Colours of dinosaurs thrown into doubt by new UCC study

Discovery by Irish-led research overturns ideas about fossils of ancient animals

Scientists will have to rethink their theories on what colours dinosaurs were, following a study at UCC.  File photograph: Getty Images

Scientists will have to rethink their theories on what colours dinosaurs were, following a study at UCC. File photograph: Getty Images

 

Scientists may have to rethink their theories on what colours dinosaurs were, following a study at University College Cork (UCC).

Many scientists had assumed that the pigment melanin found in fossils came from the skin, and had based their ideas on the colours of ancient animals accordingly.

However, researchers at the university have discovered new sources of the pigment which they say will force scientists to rethink how they reconstruct the colour of fossil birds, reptiles and dinosaurs.

Dr Maria McNamara, who led the team, said that “it’s absolutely critical that we understand the origins of melanosomes in fossils if we want to produce accurate reconstructions of the colours of ancient animals”.

The team used powerful microscopes and chemical techniques to study internal tissues of modern frogs to show that internal melanosomes are highly abundant in them.

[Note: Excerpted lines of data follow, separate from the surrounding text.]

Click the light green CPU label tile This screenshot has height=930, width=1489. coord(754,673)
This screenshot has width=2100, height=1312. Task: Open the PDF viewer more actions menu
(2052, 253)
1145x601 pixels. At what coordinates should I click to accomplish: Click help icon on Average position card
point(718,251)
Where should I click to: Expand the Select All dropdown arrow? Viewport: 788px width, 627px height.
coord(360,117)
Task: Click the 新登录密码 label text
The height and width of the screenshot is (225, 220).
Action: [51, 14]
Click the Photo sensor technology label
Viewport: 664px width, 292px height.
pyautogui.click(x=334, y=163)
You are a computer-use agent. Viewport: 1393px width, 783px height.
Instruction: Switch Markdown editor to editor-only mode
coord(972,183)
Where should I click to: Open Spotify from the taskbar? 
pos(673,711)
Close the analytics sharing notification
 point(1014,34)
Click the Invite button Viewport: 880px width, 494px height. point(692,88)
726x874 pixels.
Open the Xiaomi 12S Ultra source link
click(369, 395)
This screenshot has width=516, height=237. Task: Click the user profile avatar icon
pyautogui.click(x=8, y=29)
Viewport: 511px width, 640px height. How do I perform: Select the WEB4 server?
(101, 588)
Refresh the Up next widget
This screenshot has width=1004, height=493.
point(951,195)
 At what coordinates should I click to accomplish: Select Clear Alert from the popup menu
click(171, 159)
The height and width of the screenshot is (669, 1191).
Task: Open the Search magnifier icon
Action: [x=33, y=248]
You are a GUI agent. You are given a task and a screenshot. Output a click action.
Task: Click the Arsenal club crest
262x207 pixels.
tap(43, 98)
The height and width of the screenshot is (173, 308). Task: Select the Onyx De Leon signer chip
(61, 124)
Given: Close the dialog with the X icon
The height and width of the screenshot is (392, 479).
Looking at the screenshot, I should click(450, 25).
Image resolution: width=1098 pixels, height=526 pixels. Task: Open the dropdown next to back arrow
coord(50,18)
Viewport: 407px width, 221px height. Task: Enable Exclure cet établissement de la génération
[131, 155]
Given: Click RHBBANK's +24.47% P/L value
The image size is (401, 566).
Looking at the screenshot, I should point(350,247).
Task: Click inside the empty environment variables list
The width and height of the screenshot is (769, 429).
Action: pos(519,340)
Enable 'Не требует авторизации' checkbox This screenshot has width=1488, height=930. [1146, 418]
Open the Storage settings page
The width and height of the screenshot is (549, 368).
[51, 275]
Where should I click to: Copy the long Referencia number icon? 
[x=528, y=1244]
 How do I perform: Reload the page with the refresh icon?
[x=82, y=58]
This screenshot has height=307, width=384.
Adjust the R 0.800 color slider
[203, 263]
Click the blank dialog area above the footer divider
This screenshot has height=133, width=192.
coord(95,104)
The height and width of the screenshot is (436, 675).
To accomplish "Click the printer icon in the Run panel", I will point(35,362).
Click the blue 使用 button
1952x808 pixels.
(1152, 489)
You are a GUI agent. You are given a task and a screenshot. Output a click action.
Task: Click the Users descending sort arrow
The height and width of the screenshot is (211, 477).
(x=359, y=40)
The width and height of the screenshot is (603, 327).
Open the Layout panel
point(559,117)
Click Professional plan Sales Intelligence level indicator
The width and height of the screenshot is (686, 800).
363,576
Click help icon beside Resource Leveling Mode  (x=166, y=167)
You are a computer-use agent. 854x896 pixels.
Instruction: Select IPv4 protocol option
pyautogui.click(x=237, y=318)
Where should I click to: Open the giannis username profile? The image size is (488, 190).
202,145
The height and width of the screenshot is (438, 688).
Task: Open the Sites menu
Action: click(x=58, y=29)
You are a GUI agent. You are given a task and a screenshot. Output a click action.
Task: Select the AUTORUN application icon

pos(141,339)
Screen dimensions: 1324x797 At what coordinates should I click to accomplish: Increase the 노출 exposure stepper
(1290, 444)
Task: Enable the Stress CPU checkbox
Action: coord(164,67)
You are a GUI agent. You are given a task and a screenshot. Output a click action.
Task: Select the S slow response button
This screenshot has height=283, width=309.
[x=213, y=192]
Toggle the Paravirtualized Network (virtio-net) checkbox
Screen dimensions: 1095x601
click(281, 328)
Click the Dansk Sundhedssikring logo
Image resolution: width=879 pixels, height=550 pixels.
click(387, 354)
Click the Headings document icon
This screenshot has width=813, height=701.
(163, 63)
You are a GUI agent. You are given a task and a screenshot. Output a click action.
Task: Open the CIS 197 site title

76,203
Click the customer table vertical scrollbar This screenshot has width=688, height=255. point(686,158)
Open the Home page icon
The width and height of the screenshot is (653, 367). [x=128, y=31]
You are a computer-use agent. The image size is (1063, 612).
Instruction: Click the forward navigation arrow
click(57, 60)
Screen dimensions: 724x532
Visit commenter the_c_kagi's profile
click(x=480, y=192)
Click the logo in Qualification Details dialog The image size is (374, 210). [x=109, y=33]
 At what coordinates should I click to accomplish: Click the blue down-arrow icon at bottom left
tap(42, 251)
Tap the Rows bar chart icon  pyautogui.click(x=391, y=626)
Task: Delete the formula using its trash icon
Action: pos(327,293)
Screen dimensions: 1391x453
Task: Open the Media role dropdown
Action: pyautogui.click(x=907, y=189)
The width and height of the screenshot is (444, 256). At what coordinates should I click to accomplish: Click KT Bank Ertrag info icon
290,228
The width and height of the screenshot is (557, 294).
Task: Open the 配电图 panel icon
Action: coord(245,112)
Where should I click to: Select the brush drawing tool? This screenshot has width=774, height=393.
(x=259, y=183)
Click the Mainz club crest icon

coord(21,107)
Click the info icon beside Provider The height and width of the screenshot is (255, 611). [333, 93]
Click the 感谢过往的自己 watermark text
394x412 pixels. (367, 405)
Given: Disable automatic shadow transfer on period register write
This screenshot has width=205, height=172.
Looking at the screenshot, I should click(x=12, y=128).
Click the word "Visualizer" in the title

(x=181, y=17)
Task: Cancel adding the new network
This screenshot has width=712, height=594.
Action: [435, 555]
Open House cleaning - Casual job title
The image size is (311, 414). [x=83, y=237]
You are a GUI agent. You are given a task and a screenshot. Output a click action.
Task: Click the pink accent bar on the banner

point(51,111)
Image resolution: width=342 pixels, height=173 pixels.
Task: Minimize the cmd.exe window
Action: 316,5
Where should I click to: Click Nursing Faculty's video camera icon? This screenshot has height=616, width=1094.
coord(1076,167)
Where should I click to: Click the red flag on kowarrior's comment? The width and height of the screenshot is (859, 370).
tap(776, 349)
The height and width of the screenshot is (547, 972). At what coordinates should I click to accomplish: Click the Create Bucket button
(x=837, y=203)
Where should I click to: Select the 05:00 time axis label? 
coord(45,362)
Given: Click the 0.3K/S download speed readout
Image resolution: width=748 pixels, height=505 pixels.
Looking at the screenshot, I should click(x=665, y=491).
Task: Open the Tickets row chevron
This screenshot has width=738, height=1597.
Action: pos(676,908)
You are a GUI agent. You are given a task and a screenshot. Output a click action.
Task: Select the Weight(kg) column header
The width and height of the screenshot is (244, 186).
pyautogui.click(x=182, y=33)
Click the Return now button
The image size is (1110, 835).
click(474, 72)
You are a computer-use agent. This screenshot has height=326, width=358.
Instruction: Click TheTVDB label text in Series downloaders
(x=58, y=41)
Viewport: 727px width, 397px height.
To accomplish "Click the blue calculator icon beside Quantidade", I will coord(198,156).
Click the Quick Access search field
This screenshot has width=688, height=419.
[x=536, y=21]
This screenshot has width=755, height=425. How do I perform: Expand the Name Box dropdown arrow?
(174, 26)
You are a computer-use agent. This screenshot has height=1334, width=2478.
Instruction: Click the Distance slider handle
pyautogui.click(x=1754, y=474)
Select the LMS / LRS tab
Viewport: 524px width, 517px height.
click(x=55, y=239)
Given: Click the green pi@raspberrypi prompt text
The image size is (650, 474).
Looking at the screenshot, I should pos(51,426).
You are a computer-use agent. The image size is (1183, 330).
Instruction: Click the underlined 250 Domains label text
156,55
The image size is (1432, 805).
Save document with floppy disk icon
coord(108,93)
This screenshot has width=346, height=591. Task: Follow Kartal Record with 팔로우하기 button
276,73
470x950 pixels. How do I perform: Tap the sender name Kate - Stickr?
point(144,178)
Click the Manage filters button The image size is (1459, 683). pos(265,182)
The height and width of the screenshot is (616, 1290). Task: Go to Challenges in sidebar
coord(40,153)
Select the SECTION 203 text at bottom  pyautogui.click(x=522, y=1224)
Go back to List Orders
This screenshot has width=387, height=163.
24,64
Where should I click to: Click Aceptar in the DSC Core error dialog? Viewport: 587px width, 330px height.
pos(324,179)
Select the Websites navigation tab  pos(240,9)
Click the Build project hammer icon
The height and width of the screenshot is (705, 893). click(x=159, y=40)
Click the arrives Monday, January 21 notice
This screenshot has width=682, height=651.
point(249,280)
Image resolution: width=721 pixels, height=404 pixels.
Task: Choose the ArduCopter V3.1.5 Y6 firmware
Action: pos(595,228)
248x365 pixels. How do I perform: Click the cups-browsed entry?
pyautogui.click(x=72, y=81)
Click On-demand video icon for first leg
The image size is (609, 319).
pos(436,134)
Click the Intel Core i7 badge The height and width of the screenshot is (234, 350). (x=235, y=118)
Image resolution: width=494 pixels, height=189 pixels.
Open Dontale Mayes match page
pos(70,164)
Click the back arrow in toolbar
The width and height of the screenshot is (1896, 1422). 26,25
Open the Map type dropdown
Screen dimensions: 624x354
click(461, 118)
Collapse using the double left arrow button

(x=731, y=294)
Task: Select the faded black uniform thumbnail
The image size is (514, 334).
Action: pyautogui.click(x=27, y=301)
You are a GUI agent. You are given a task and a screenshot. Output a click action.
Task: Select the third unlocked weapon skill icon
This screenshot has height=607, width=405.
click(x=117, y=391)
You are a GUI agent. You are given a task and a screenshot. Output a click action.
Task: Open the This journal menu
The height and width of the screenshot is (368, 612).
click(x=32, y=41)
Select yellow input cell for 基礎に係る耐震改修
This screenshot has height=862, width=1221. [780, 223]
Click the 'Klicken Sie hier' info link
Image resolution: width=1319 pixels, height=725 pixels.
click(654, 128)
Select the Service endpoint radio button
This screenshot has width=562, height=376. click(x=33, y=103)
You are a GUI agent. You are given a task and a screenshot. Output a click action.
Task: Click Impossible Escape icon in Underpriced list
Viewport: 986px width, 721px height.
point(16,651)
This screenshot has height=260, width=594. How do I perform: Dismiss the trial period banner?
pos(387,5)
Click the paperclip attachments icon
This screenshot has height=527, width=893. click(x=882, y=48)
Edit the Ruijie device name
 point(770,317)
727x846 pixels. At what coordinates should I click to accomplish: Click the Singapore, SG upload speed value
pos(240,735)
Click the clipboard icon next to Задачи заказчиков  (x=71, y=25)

Prof Mike Benton, from the University of Bristol, said: “This means that these internal melanosomes could make up the majority of the melanosomes preserved in some fossils.”

The team also used decay experiments and analysed fossils to show that the internal melanosomes can leak into other body parts during the fossilisation process. However, there is a way to tell the difference between melanosomes from internal organs and the skin.

“The size and shape of skin melanosomes is usually distinct from those in internal organs,” said Dr McNamara. “This will allow us to produce more accurate reconstructions of the original colours of ancient vertebrates.”